*Task item*
Could you restate the entries below word for word?

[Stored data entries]
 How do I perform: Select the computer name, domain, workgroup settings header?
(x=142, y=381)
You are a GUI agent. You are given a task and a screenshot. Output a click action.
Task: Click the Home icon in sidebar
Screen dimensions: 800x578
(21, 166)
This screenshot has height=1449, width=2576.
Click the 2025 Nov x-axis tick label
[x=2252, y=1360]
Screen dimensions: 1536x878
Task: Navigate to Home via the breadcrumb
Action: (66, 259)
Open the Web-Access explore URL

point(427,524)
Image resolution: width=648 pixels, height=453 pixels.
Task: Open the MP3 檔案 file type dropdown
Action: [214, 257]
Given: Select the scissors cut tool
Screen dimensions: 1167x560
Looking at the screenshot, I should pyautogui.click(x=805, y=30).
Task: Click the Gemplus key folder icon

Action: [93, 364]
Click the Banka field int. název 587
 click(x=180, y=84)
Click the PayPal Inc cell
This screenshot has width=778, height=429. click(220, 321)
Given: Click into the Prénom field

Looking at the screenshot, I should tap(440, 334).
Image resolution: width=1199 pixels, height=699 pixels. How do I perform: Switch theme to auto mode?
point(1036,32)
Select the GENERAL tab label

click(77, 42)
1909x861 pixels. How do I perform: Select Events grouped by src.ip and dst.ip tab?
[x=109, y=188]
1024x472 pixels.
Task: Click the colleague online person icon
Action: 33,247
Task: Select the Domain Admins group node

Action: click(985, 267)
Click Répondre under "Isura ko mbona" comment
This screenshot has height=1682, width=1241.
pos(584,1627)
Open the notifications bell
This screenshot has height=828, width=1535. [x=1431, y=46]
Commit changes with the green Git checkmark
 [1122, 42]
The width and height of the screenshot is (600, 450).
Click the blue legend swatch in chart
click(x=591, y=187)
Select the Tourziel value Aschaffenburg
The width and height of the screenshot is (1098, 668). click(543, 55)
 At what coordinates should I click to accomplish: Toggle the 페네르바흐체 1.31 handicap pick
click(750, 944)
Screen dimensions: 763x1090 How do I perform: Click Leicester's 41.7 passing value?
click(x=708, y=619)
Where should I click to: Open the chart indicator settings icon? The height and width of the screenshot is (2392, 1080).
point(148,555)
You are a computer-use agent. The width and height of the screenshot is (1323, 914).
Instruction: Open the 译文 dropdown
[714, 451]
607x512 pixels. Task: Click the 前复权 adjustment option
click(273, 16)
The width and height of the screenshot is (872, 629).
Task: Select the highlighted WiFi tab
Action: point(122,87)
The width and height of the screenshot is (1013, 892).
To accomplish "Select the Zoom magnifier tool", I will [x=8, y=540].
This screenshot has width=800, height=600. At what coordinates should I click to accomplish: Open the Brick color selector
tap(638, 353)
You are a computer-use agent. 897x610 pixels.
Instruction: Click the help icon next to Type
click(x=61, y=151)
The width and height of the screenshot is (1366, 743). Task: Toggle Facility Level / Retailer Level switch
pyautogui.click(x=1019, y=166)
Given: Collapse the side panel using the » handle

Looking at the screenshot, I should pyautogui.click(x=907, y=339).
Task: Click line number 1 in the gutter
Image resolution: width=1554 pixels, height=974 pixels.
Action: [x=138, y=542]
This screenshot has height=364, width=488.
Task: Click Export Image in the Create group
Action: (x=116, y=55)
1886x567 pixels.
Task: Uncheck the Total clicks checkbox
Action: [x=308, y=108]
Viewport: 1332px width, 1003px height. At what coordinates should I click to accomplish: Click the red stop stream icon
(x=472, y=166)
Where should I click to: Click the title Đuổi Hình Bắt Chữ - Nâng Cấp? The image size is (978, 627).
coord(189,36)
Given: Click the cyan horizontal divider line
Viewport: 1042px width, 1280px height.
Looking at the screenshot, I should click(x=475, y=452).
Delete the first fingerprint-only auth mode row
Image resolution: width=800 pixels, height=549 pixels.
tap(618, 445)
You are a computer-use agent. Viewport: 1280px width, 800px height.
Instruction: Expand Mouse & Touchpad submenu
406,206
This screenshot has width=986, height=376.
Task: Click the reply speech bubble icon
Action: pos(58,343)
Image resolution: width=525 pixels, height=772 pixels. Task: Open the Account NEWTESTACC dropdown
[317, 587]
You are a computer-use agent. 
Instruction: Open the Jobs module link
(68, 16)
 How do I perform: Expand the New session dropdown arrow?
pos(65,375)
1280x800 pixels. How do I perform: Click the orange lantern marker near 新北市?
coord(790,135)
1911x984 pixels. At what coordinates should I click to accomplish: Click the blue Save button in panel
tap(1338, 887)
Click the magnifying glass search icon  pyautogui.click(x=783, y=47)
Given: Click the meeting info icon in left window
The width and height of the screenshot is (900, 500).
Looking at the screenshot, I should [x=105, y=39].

*Output*
 How do I perform: Select the computer name, domain, workgroup settings header?
(x=142, y=381)
You are a GUI agent. You are given a task and a screenshot. Output a click action.
Task: Click the Home icon in sidebar
Screen dimensions: 800x578
(21, 166)
This screenshot has height=1449, width=2576.
Click the 2025 Nov x-axis tick label
[x=2252, y=1360]
Screen dimensions: 1536x878
Task: Navigate to Home via the breadcrumb
Action: (66, 259)
Open the Web-Access explore URL

point(427,524)
Image resolution: width=648 pixels, height=453 pixels.
Task: Open the MP3 檔案 file type dropdown
Action: [214, 257]
Given: Select the scissors cut tool
Screen dimensions: 1167x560
Looking at the screenshot, I should pyautogui.click(x=805, y=30).
Task: Click the Gemplus key folder icon

Action: [93, 364]
Click the Banka field int. název 587
 click(x=180, y=84)
Click the PayPal Inc cell
This screenshot has width=778, height=429. click(220, 321)
Given: Click into the Prénom field

Looking at the screenshot, I should tap(440, 334).
Image resolution: width=1199 pixels, height=699 pixels. How do I perform: Switch theme to auto mode?
point(1036,32)
Select the GENERAL tab label

click(77, 42)
1909x861 pixels. How do I perform: Select Events grouped by src.ip and dst.ip tab?
[x=109, y=188]
1024x472 pixels.
Task: Click the colleague online person icon
Action: 33,247
Task: Select the Domain Admins group node

Action: click(985, 267)
Click Répondre under "Isura ko mbona" comment
This screenshot has height=1682, width=1241.
pos(584,1627)
Open the notifications bell
This screenshot has height=828, width=1535. [x=1431, y=46]
Commit changes with the green Git checkmark
 [1122, 42]
The width and height of the screenshot is (600, 450).
Click the blue legend swatch in chart
click(x=591, y=187)
Select the Tourziel value Aschaffenburg
The width and height of the screenshot is (1098, 668). click(543, 55)
 At what coordinates should I click to accomplish: Toggle the 페네르바흐체 1.31 handicap pick
click(750, 944)
Screen dimensions: 763x1090 How do I perform: Click Leicester's 41.7 passing value?
click(x=708, y=619)
Where should I click to: Open the chart indicator settings icon? The height and width of the screenshot is (2392, 1080).
point(148,555)
You are a computer-use agent. The width and height of the screenshot is (1323, 914).
Instruction: Open the 译文 dropdown
[714, 451]
607x512 pixels. Task: Click the 前复权 adjustment option
click(273, 16)
The width and height of the screenshot is (872, 629).
Task: Select the highlighted WiFi tab
Action: point(122,87)
The width and height of the screenshot is (1013, 892).
To accomplish "Select the Zoom magnifier tool", I will [x=8, y=540].
This screenshot has width=800, height=600. At what coordinates should I click to accomplish: Open the Brick color selector
tap(638, 353)
You are a computer-use agent. 897x610 pixels.
Instruction: Click the help icon next to Type
click(x=61, y=151)
The width and height of the screenshot is (1366, 743). Task: Toggle Facility Level / Retailer Level switch
pyautogui.click(x=1019, y=166)
Given: Collapse the side panel using the » handle

Looking at the screenshot, I should pyautogui.click(x=907, y=339).
Task: Click line number 1 in the gutter
Image resolution: width=1554 pixels, height=974 pixels.
Action: [x=138, y=542]
This screenshot has height=364, width=488.
Task: Click Export Image in the Create group
Action: (x=116, y=55)
1886x567 pixels.
Task: Uncheck the Total clicks checkbox
Action: [x=308, y=108]
Viewport: 1332px width, 1003px height. At what coordinates should I click to accomplish: Click the red stop stream icon
(x=472, y=166)
Where should I click to: Click the title Đuổi Hình Bắt Chữ - Nâng Cấp? The image size is (978, 627).
coord(189,36)
Given: Click the cyan horizontal divider line
Viewport: 1042px width, 1280px height.
Looking at the screenshot, I should click(x=475, y=452).
Delete the first fingerprint-only auth mode row
Image resolution: width=800 pixels, height=549 pixels.
tap(618, 445)
You are a computer-use agent. Viewport: 1280px width, 800px height.
Instruction: Expand Mouse & Touchpad submenu
406,206
This screenshot has width=986, height=376.
Task: Click the reply speech bubble icon
Action: pos(58,343)
Image resolution: width=525 pixels, height=772 pixels. Task: Open the Account NEWTESTACC dropdown
[317, 587]
You are a computer-use agent. 
Instruction: Open the Jobs module link
(68, 16)
 How do I perform: Expand the New session dropdown arrow?
pos(65,375)
1280x800 pixels. How do I perform: Click the orange lantern marker near 新北市?
coord(790,135)
1911x984 pixels. At what coordinates should I click to accomplish: Click the blue Save button in panel
tap(1338, 887)
Click the magnifying glass search icon  pyautogui.click(x=783, y=47)
Given: Click the meeting info icon in left window
The width and height of the screenshot is (900, 500).
Looking at the screenshot, I should [x=105, y=39].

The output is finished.